Каргин так разволновался, что словно онемел, враз позабыл, зачем он подошел к строю. И тут услышал за своей спиной дыхание капитана. Нетерпеливое, недоуменное. Оно вернуло к действительности, и Каргин вскинул руку к шапке, вытянулся и поздоровался зычно, как это, не счесть, сколько раз, бывало на ротных строевых занятиях в мирное время.

Прибывшие ответили дружно и приглушенно.

В строю не было ни одного знакомого человека, но Каргину хотелось броситься к этой молчаливой шеренге солдат, обнять кого-нибудь из них и молчать, молчать. Однако дыхание капитана Кулика словно нашептывало, что не это сейчас главное, что это и потом успеется, и он позвал:

— Капитан Кулик!

Тот моментально вытянулся, сделав шаг вперед.

— Размещайте своих бойцов в этой землянке… Потом… Зайдите ко мне.

Каргин козырнул и торопливо ушел, почти убежал, в свою землянку: он был растерян, хотел основательно разобраться в случившемся.

Он вообще не ожидал, что когда-нибудь встретится со своим бывшим командиром. А встреча произошла… Может, передать командование капитану?

Нельзя: приказано всех прибывших брать под свою руку…

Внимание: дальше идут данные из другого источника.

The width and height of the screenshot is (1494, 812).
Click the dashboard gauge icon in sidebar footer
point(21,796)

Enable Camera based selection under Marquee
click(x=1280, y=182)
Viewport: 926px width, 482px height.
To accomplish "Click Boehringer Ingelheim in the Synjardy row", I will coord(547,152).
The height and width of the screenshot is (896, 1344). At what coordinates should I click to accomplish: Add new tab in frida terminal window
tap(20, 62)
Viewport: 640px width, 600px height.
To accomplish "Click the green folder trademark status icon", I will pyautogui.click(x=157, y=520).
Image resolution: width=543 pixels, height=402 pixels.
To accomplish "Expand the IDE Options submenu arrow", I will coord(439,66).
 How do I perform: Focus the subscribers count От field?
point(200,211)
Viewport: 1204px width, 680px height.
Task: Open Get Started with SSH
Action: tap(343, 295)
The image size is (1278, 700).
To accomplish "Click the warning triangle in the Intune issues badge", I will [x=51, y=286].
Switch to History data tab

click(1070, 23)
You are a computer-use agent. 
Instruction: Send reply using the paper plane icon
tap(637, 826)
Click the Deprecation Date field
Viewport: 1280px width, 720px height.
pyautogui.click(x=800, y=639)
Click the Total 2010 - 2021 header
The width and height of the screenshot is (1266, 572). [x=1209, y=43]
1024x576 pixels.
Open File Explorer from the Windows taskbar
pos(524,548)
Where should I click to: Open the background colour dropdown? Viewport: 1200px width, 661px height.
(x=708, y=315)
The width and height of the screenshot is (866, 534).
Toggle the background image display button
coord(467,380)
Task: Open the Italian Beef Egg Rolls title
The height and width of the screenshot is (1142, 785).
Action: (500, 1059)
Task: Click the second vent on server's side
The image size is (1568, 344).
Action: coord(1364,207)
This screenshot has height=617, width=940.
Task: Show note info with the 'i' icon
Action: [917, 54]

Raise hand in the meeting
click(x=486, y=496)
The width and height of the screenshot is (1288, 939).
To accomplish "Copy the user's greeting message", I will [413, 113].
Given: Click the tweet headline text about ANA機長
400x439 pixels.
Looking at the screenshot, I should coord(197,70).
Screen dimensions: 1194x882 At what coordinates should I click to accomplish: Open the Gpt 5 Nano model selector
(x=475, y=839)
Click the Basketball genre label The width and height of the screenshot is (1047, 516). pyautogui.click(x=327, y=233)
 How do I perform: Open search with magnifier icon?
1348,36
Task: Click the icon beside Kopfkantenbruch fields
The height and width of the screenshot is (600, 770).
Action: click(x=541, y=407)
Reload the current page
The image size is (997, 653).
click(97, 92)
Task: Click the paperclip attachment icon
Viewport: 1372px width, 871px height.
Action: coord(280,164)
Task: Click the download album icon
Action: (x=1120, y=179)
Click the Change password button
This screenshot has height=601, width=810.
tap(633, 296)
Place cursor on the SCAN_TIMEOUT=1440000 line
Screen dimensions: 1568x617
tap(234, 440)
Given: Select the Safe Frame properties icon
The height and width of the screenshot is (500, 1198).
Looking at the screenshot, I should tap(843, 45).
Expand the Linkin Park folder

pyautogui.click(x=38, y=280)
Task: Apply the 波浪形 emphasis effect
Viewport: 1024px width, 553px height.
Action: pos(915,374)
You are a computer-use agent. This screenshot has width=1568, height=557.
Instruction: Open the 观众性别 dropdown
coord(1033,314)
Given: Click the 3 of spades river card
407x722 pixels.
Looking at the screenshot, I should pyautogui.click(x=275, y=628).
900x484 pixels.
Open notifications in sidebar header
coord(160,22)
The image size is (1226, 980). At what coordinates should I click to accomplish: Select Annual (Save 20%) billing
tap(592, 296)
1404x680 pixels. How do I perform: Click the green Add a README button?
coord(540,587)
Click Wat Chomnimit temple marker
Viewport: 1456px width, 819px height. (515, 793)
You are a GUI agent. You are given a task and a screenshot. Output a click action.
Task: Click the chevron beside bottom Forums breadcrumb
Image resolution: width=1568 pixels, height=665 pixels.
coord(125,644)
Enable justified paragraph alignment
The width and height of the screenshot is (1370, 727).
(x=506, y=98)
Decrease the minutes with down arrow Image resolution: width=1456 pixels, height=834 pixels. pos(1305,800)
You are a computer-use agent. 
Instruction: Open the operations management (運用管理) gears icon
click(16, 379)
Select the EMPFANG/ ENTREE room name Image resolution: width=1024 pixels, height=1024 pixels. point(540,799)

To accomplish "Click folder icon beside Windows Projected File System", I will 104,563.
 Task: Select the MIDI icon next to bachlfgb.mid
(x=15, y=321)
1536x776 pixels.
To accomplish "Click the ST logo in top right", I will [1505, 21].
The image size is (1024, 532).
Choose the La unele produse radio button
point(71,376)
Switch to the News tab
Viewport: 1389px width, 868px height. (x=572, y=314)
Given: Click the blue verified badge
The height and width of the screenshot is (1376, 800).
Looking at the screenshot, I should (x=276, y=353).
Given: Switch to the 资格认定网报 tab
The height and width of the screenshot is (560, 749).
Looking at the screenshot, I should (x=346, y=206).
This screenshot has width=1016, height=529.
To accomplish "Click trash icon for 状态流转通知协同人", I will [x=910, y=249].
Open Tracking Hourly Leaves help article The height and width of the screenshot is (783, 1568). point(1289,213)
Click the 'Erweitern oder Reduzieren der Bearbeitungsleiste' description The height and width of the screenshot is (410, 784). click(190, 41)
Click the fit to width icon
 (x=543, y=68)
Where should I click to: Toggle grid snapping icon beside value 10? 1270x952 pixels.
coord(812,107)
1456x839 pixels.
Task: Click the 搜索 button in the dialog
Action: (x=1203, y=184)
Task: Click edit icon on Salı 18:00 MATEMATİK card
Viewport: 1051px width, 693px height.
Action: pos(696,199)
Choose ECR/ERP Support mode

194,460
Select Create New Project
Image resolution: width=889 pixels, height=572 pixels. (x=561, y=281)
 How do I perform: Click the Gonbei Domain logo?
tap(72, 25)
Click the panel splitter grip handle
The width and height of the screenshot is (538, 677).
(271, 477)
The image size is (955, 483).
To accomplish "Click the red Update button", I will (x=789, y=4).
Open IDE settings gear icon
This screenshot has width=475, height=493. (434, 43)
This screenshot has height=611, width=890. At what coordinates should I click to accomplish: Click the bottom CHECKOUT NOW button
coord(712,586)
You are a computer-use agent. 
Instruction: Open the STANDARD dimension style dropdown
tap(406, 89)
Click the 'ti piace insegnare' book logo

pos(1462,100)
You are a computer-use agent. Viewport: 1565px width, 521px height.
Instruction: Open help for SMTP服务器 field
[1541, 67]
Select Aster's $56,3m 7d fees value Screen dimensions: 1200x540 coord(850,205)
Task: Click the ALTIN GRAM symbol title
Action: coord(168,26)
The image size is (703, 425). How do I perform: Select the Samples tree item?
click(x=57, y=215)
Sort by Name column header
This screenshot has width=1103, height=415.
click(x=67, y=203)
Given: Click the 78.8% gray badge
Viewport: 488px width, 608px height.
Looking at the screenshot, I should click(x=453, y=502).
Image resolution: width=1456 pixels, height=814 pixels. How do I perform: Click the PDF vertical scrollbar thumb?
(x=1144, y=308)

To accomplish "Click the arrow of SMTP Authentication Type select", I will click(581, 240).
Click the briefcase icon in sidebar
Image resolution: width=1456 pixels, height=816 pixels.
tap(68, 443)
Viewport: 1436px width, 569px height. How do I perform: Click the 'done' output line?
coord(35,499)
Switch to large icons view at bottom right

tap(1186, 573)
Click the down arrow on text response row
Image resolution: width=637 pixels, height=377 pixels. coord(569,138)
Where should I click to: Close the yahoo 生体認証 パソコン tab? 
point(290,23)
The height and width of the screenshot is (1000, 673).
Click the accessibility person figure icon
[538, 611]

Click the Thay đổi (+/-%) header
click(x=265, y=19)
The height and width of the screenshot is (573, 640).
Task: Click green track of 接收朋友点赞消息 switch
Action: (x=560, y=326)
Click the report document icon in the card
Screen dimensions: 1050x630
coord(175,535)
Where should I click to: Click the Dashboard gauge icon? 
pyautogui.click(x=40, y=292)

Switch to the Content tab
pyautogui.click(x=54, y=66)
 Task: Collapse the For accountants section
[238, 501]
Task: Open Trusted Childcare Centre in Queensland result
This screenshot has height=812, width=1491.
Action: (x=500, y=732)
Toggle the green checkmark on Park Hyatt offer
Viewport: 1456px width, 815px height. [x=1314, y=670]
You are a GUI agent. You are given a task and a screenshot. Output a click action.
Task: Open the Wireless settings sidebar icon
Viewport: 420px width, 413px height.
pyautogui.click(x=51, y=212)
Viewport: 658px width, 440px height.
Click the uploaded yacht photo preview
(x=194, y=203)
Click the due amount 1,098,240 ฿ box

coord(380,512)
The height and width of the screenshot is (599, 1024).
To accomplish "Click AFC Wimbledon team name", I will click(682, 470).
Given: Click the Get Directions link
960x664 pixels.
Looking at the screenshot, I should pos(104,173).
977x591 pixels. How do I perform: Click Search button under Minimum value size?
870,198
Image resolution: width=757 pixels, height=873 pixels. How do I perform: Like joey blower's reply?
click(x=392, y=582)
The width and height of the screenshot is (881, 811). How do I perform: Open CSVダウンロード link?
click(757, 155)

Как за тонкую спасительную ниточку, ухватился за мысль, что капитан не узнал его. И тут же отбросил ее: если капитан даже не узнал, он, Каргин, сам должен все напомнить; ни один командир не имеет права врать.

Ничего не придумал, не решил Каргин, а с порога землянки уже звучит знакомый голос:

— Разрешите войти, товарищ командир?

— Да-да, — торопливо отвечает он и встает.

— Прибыл по вашему приказанию.

— Садитесь, — и опускается на нары лишь после того, как капитан удобно устроился около гудящей печурки.

Некоторое время сидели молча, разглядывая друг друга. Капитан заметно сдал: и морщины изрезали лицо, и виски белые. Однако взгляд его по-прежнему требователен. Каргина ни на минуту не оставляет ощущение, будто капитан прибыл экзаменовать его и сейчас проверяет, как он знает свои обязанности командира. Точь-в-точь как при заступлении в караул проверяет.

Первым заговорил капитан Кулик:

— Вы узнали меня, товарищ Каргин?

— Так точно, узнал.

— Как я понимаю, вас смущает, что приходится командовать мной?.. Или обижаетесь на тот случай?